┌─ Data section
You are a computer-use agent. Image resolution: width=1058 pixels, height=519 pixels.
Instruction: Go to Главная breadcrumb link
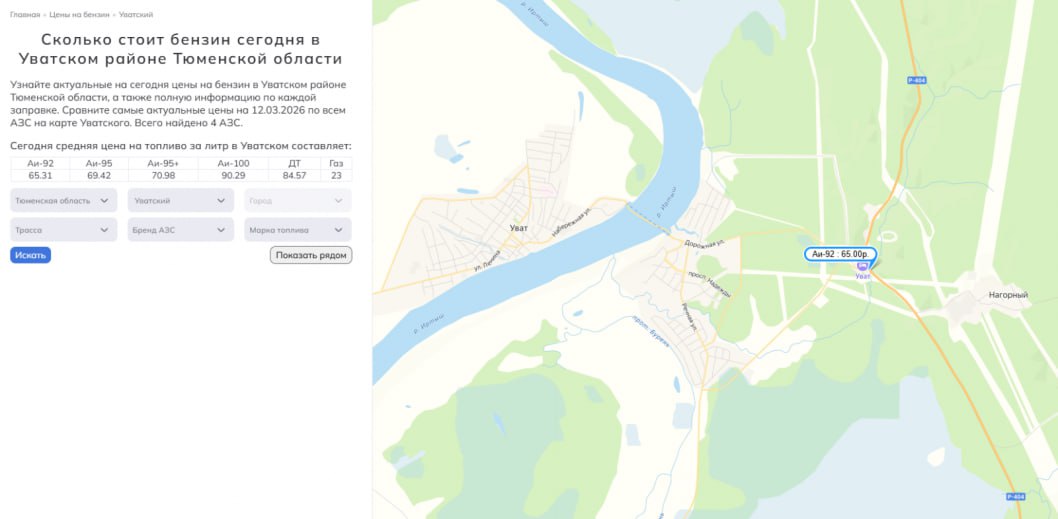click(25, 15)
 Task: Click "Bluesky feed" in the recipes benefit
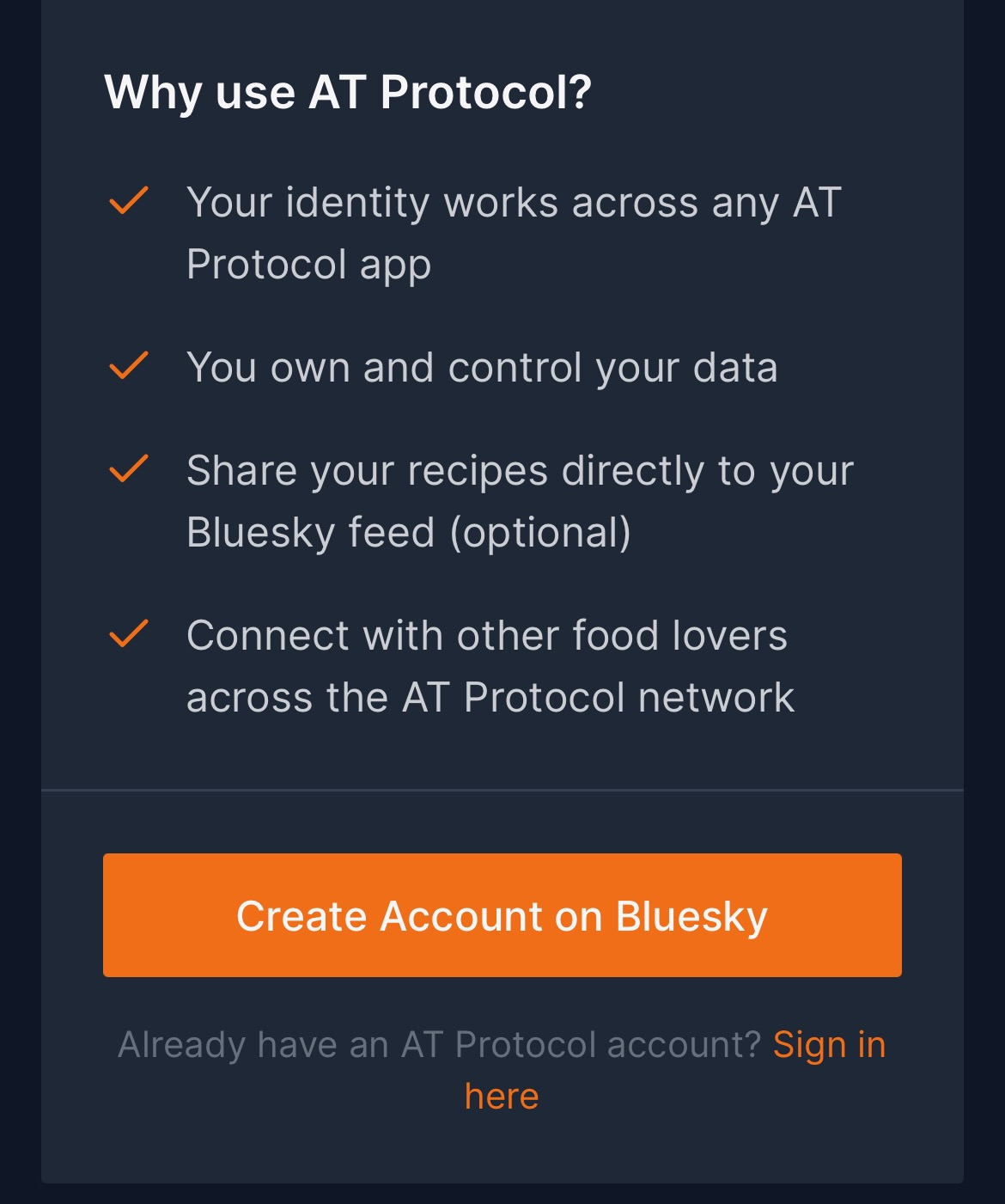click(x=311, y=533)
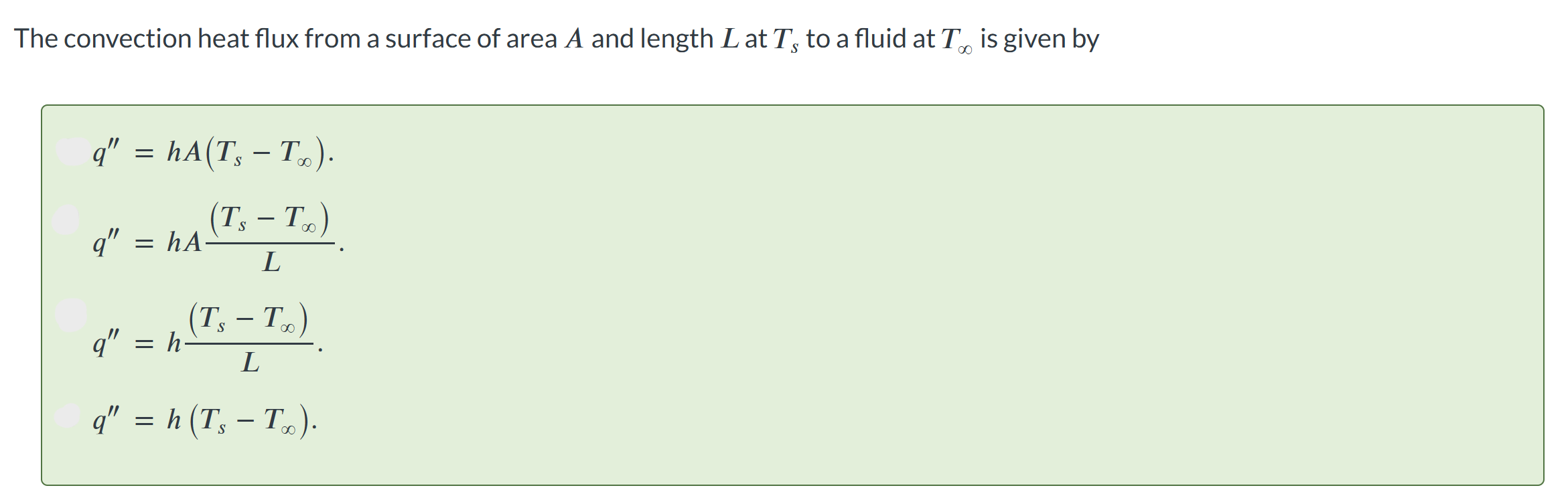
└─
From the line with "Instruction: Go to Главная breadcrumb link" through the final line of the records above, return each line exactly and nothing else. Pictures are to be skipped.

Instruction: Go to Главная breadcrumb link
click(25, 15)
 Task: Click "Bluesky feed" in the recipes benefit
click(x=311, y=533)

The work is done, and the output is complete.